I think an even more depressing and undiscussed aspect of all this, though, is when Misadventure Man inflicts a human cost on the emergency services, many of which – like the aforementioned RNLI – are made up of volunteers.
Some can experience life-changing injuries themselves in the course of saving others. Take Chris Lewis, who suffered severe spinal injuries while rescuing two people in the Lake District who were later fined for breaching Covid lockdown rules. Give me a movie about a volunteer rescuing a thoughtless party of people in danger. Or maybe, in a post-Cocaine Bear age, a souped-up retelling of the recent story about hikers rescued in the Lake District while on magic mushrooms.
While it’s common for Misadventure Men to feel like they’re contributing to society by framing their private, ego-boosting and frequently costly missions as a benevolent act of charity fundraising, what’s more stark is how lives are increasingly being affected in the name of something much less valiant: basic influencer content.
In June, a five-year-old was killed in Rome when YouTubers called The Borderline crashed a Lamborghini they had reportedly rented to drive around for 50 hours straight.

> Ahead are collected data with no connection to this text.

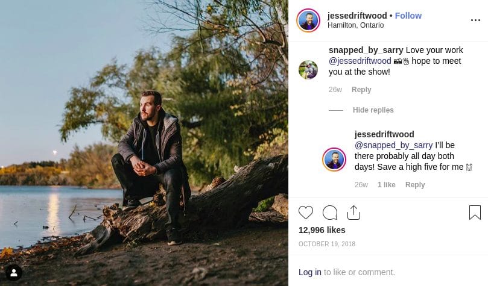This screenshot has width=488, height=286.
Task: Open Hamilton, Ontario location link
Action: [355, 26]
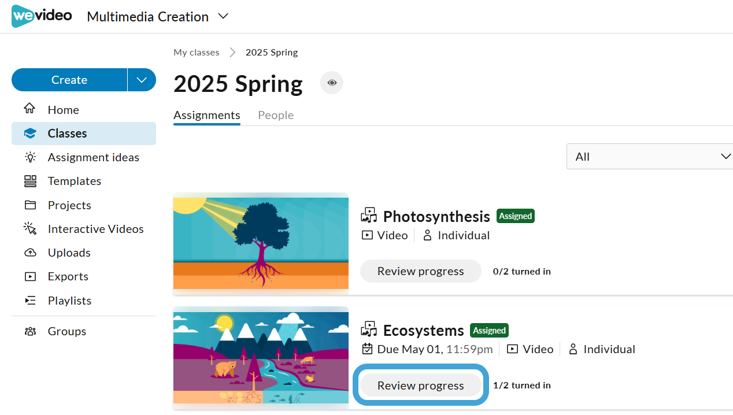Click the WeVideo logo
This screenshot has width=733, height=415.
(42, 16)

A few years ago, a man called Jeff Wittek was spun around by his YouTuber pal David Dobrik on a crane travelling at wild speeds before it stopped suddenly, causing Wittek to slam into the digger and shatter his skull in the process.
Though horrific and stupid in equal measure, at least influencer stunts are so cravenly about the ’gram that they never feel like they’re trying to conform to the classic narrative of “the hero’s journey”. What feels saddest to me is when we unthinkingly extend the honour of hero, or the badge of bravery, to those whose actions are objectively, well, pointless. It’s a sad reflection of just how little we value service, consistency and purpose among ourselves.
Call me old-fashioned, but I like a hero to have some endurance. In my eyes, a hero is – to subvert dating-app parlance – someone who is around for a long time, not just a good time. This is my ultimate issue with the explosion in the efforts of the ultra-rich to prove that the sky is not the limit: they think they can buy hero status, but they’ve got it all wrong. Altruism beats heroism every day of the week.
Eleven children lost their fathers as part of the OceanGate Titan disaster. While Franco’s character in 127 Hours dreamed of a child, the sad fact is that too many Misadventure Men actually have children, which to me is the most damning aspect of all of this. It would be cruel to mention them by name, but there have been a few incidents over the last few years in which feted men have died while trying to break quite extreme records – men who are called “hero”, yet are survived by their children.
I hate being so judgemental, but I wonder whether the time for adventuring stops when you become a parent? Or even why the law doesn’t forbid parents from doing glory-seeking and foreseeably fatal activities? Do we all need to remind ourselves that the top line of any definition of “parental responsibility” is to “protect and maintain” your child?
Yet our reactions never seem to touch on how these avoidable deaths – done in the name of one man’s thrill-seeking pleasure – leave a lifetime of impact. Pain in the form of losing one’s parent is one thing. The pain of knowing that you were ultimately a lower priority than being a thumbnail-sized entry in Guinness World Records is really quite another.